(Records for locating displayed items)
-- -- --

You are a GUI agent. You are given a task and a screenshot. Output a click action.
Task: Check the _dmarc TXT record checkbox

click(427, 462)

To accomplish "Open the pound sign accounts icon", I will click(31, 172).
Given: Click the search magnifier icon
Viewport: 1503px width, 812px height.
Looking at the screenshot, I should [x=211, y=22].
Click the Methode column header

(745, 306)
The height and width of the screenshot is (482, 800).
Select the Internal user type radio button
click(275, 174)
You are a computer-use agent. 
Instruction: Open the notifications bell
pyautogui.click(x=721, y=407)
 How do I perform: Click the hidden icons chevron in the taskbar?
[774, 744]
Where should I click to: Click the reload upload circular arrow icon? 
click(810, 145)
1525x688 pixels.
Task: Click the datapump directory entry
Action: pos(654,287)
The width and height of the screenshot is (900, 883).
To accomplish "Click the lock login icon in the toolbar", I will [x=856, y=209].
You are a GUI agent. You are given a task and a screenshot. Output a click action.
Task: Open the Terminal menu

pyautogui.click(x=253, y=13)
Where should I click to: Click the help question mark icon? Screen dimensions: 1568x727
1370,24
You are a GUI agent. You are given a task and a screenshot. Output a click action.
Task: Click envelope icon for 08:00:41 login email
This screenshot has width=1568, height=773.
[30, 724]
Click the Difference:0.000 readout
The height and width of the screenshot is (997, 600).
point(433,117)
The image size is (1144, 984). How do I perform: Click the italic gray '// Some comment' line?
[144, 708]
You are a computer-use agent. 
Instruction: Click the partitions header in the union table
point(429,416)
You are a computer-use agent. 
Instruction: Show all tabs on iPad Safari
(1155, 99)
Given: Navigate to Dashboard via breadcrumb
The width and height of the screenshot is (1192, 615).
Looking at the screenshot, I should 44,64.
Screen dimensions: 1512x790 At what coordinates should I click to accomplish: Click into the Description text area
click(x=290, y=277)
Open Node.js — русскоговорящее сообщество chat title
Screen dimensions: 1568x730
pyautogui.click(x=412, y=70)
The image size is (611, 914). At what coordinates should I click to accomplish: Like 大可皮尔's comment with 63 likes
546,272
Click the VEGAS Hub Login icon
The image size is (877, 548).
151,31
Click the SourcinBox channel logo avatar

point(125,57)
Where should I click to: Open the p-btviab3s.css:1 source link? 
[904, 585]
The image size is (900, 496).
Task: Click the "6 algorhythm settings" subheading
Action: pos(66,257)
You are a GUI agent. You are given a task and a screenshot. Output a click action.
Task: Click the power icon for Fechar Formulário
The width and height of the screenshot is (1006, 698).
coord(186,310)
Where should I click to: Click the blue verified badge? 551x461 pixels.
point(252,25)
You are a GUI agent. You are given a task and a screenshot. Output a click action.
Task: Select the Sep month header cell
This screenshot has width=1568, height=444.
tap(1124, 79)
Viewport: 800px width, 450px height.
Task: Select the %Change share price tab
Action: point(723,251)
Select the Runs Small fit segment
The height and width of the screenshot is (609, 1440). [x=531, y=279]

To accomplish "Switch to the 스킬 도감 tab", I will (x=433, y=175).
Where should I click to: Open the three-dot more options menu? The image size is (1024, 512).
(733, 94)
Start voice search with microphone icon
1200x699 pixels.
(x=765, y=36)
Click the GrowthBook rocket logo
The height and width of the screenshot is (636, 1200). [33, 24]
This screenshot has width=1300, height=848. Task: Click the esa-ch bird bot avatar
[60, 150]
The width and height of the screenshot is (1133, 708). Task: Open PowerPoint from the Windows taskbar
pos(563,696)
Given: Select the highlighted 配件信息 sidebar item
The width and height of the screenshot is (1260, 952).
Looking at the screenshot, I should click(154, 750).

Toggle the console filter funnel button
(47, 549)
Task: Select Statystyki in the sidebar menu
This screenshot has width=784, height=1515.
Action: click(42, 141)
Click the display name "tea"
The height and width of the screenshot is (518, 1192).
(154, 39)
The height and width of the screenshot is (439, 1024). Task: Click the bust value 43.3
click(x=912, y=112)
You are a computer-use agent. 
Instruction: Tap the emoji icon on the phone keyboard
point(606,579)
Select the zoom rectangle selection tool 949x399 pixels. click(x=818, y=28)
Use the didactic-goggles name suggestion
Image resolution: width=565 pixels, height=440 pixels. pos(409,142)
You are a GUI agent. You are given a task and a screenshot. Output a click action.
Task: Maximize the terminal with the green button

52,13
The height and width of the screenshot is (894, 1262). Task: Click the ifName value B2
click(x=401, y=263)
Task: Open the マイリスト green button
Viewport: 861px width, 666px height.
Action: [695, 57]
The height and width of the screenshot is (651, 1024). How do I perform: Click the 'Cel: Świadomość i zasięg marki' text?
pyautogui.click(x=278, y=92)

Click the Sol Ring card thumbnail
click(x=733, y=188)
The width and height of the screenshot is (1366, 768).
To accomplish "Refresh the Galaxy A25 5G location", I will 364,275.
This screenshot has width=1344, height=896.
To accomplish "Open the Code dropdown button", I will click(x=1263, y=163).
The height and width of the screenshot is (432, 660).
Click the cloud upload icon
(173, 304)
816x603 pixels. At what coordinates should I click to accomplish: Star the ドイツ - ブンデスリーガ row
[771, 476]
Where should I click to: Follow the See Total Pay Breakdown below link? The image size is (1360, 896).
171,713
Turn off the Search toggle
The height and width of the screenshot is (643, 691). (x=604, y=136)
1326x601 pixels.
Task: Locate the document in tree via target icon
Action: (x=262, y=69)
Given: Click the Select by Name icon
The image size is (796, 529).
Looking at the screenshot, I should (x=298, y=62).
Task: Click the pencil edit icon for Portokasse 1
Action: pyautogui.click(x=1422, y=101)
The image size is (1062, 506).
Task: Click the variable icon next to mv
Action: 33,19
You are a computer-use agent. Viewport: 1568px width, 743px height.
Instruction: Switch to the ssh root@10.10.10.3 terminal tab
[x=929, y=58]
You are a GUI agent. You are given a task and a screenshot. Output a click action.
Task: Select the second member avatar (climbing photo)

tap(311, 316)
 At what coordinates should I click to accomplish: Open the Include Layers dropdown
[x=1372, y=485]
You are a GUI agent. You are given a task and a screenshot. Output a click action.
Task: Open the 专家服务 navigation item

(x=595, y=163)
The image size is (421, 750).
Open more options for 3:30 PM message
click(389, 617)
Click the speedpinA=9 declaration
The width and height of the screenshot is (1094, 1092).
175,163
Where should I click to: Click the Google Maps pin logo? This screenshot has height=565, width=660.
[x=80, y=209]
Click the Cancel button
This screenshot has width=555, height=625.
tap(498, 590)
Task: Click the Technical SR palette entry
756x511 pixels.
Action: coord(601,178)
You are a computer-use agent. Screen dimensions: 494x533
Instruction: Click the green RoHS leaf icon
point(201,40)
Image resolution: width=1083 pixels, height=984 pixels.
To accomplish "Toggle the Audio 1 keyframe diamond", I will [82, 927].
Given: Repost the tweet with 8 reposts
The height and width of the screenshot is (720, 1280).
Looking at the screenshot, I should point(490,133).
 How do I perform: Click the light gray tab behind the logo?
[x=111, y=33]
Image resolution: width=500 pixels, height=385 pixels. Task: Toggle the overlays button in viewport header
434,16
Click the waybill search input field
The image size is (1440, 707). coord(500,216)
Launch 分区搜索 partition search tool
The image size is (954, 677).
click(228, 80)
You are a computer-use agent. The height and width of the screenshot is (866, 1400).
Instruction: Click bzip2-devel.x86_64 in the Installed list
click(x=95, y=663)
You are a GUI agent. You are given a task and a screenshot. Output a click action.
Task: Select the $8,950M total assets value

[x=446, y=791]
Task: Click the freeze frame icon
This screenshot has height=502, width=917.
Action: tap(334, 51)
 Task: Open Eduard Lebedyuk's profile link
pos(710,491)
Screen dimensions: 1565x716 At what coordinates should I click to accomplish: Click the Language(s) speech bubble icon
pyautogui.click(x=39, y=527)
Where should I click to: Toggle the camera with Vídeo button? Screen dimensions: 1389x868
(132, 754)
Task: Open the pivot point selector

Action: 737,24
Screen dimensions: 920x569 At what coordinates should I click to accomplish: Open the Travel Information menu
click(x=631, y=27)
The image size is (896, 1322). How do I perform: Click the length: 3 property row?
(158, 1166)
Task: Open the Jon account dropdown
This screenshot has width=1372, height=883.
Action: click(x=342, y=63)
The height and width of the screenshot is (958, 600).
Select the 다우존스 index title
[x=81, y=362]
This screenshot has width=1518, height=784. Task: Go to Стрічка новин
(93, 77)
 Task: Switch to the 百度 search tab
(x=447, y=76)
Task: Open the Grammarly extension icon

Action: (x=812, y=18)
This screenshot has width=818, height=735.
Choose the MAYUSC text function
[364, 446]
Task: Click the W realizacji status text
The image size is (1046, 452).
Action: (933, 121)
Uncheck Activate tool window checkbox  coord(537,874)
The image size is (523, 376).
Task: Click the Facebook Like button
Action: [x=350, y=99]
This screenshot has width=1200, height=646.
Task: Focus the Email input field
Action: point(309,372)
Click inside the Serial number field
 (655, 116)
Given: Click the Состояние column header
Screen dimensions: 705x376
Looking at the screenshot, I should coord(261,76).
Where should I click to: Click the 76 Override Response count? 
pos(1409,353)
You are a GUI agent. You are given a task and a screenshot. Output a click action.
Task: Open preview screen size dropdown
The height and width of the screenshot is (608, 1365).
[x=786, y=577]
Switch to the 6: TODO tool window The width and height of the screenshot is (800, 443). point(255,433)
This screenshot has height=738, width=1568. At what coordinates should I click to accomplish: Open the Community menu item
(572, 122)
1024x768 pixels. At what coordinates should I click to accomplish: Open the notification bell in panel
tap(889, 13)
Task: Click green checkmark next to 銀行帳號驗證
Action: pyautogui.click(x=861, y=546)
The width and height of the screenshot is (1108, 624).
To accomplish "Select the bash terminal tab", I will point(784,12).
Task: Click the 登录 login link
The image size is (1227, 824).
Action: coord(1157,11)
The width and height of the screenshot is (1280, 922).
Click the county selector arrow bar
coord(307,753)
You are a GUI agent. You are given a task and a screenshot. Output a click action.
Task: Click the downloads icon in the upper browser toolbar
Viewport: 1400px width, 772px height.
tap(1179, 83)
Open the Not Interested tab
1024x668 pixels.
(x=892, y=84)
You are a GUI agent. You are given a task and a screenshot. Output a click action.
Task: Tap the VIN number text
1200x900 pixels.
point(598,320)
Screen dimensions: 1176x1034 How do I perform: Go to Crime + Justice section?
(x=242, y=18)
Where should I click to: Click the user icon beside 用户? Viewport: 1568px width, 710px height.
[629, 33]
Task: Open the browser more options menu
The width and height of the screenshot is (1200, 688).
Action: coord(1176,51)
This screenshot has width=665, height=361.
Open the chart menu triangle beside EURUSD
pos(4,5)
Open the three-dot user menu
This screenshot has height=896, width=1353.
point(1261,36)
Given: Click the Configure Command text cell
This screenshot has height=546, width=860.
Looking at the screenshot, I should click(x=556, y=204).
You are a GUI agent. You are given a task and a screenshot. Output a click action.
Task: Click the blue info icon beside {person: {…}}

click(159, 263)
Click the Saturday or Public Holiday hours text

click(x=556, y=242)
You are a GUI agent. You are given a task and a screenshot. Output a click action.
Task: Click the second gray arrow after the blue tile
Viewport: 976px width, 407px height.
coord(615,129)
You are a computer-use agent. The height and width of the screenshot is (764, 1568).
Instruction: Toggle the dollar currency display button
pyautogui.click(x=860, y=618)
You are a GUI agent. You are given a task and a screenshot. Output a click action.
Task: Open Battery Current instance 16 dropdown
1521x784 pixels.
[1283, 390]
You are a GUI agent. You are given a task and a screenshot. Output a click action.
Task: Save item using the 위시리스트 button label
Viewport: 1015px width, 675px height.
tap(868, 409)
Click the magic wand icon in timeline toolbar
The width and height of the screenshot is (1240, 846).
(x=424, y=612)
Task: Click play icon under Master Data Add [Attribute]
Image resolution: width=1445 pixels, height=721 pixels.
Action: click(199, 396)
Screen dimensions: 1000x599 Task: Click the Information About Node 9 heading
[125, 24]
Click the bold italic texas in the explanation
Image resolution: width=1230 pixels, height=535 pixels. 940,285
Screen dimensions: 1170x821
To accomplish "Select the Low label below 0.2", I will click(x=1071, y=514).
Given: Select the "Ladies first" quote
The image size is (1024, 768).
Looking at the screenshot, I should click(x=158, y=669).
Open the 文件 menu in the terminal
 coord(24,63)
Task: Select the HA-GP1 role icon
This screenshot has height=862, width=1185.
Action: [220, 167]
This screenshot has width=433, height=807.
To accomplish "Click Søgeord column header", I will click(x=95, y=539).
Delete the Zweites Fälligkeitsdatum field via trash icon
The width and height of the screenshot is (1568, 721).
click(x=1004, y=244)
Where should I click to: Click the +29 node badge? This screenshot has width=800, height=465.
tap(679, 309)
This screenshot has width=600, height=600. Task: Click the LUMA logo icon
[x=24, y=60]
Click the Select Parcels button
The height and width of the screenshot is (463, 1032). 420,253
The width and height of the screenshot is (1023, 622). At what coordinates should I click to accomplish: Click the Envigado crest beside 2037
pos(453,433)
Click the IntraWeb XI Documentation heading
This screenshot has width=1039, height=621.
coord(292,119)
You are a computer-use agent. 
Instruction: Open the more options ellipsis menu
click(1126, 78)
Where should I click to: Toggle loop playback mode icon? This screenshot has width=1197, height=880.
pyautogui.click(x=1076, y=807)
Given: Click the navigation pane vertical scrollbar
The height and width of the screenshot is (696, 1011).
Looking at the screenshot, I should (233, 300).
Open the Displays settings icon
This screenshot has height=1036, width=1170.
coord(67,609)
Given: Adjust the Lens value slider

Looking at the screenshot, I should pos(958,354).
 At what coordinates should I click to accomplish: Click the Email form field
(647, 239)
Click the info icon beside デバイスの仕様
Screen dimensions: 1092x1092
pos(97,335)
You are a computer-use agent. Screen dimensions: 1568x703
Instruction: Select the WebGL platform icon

-- -- --

• _SHORT PROBLEM_: Render the material from the line with "Image resolution: width=1083" to the line with "Action: tap(334, 51)" as a Markdown table with the columns Row and Line, one numbered row per line, skipping blank lines.

• _COMPLETED TASK_:
| Row | Line |
|---|---|
| 1 | Image resolution: width=1083 pixels, height=984 pixels. |
| 2 | To accomplish "Toggle the Audio 1 keyframe diamond", I will [82, 927]. |
| 3 | Given: Repost the tweet with 8 reposts |
| 4 | The height and width of the screenshot is (720, 1280). |
| 5 | Looking at the screenshot, I should point(490,133). |
| 6 |  How do I perform: Click the light gray tab behind the logo? |
| 7 | [x=111, y=33] |
| 8 | Image resolution: width=500 pixels, height=385 pixels. Task: Toggle the overlays button in viewport header |
| 9 | 434,16 |
| 10 | Click the waybill search input field |
| 11 | The image size is (1440, 707). coord(500,216) |
| 12 | Launch 分区搜索 partition search tool |
| 13 | The image size is (954, 677). |
| 14 | click(228, 80) |
| 15 | You are a computer-use agent. The height and width of the screenshot is (866, 1400). |
| 16 | Instruction: Click bzip2-devel.x86_64 in the Installed list |
| 17 | click(x=95, y=663) |
| 18 | You are a GUI agent. You are given a task and a screenshot. Output a click action. |
| 19 | Task: Select the $8,950M total assets value |
| 20 | [x=446, y=791] |
| 21 | Task: Click the freeze frame icon |
| 22 | This screenshot has height=502, width=917. |
| 23 | Action: tap(334, 51) |